■ Task description
Begin at the line containing "[Apri il menu principale] (1594, 42)" in the data below and go on through the line containing "Programmi degli insegnamenti (301, 185)", repeating each line exactly; include both ends and no other line.

(Stored items)
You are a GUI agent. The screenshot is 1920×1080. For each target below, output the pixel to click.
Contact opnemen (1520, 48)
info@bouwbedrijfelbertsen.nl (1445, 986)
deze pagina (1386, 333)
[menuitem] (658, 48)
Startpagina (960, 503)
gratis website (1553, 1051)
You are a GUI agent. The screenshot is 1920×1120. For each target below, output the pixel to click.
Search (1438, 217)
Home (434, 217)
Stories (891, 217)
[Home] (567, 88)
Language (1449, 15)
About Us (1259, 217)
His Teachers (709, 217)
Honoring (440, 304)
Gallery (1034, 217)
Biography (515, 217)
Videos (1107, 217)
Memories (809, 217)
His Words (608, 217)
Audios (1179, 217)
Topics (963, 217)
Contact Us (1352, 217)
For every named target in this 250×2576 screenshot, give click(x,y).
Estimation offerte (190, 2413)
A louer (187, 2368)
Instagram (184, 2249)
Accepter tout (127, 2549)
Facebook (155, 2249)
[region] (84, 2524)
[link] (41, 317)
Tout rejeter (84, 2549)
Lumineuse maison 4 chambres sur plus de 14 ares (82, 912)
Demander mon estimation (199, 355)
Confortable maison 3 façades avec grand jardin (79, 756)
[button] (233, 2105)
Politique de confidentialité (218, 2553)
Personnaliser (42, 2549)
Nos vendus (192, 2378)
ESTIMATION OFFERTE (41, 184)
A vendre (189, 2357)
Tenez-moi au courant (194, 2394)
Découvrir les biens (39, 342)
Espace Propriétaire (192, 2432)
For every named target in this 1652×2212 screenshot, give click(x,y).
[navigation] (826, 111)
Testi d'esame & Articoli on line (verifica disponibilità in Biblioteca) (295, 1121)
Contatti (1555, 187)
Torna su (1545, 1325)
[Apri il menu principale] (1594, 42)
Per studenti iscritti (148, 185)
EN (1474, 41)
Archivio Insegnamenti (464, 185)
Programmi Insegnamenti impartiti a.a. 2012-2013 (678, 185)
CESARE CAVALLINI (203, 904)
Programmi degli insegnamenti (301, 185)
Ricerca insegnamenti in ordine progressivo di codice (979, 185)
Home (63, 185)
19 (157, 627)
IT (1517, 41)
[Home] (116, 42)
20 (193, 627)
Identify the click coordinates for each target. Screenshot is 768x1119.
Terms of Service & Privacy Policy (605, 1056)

■ Exercise output
[Apri il menu principale] (1594, 42)
Per studenti iscritti (148, 185)
EN (1474, 41)
Archivio Insegnamenti (464, 185)
Programmi Insegnamenti impartiti a.a. 2012-2013 (678, 185)
CESARE CAVALLINI (203, 904)
Programmi degli insegnamenti (301, 185)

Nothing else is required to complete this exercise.